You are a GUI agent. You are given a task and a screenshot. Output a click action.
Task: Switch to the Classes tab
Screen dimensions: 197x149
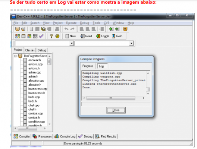(x=30, y=50)
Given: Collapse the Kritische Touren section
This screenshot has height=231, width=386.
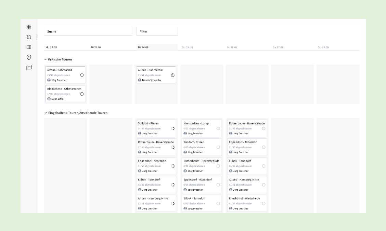Looking at the screenshot, I should coord(46,59).
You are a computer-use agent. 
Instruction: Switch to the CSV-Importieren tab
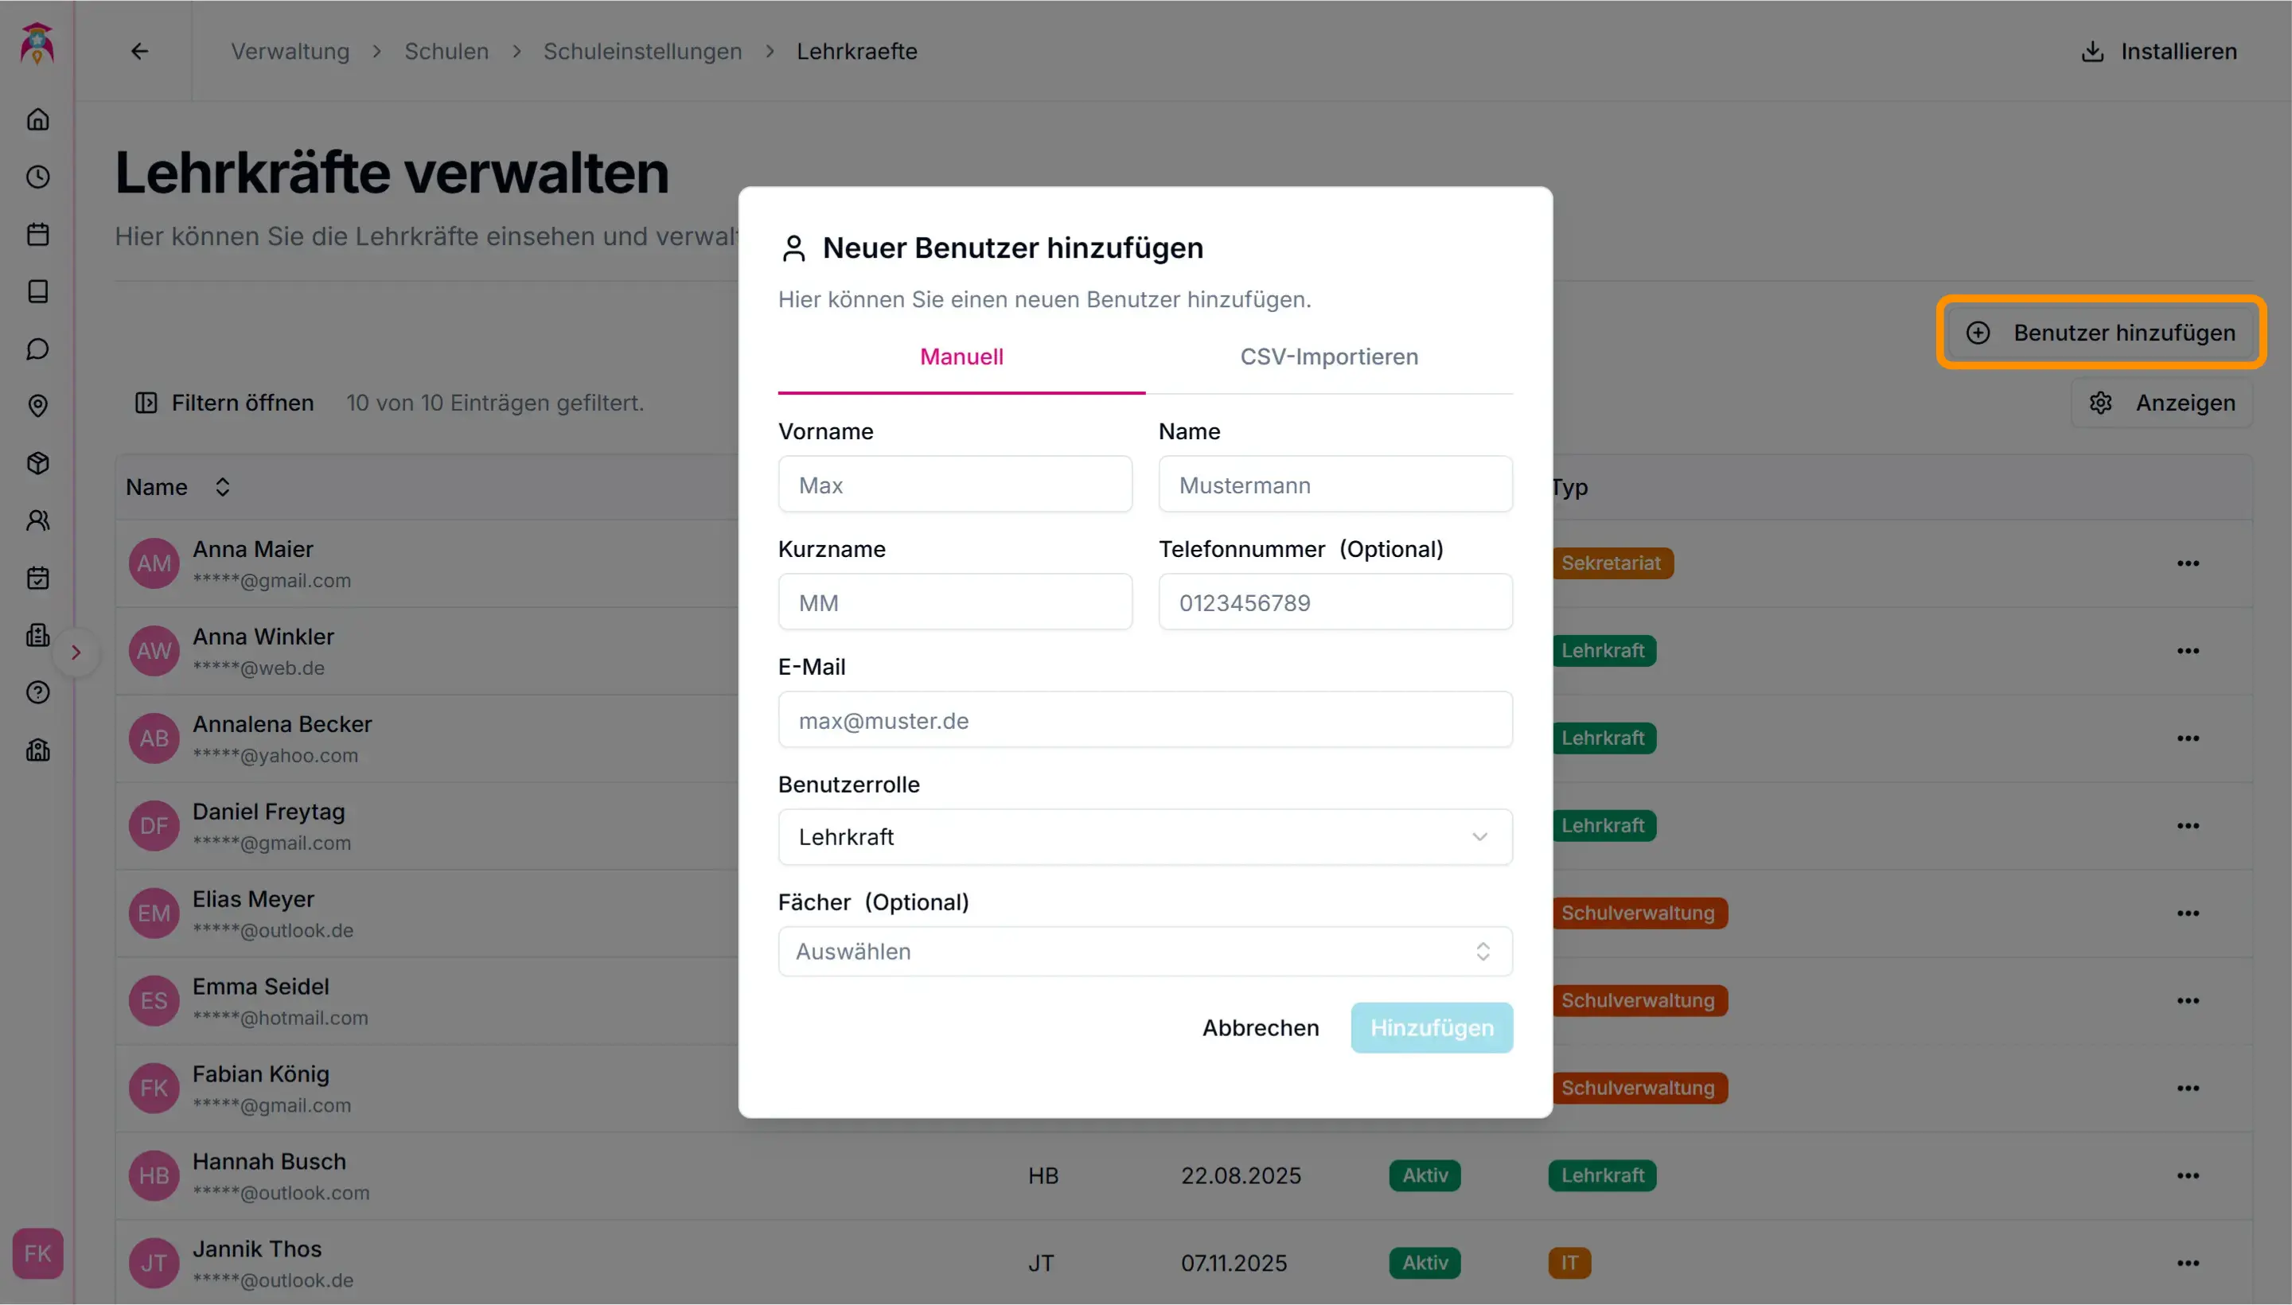pyautogui.click(x=1328, y=357)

____________

> _Problem to solve_:
Convert the lines of the listing, from the line that contains "Given: Collapse the Kritische Touren section" through the end of the listing, into a JSON list of strings with one string per line. Omit blank lines and leave the pictures out.

> _Answer to the problem_:
[
  "Given: Collapse the Kritische Touren section",
  "This screenshot has height=231, width=386.",
  "Looking at the screenshot, I should coord(46,59).",
  "You are a computer-use agent. ",
  "Instruction: Switch to the CSV-Importieren tab",
  "pyautogui.click(x=1328, y=357)"
]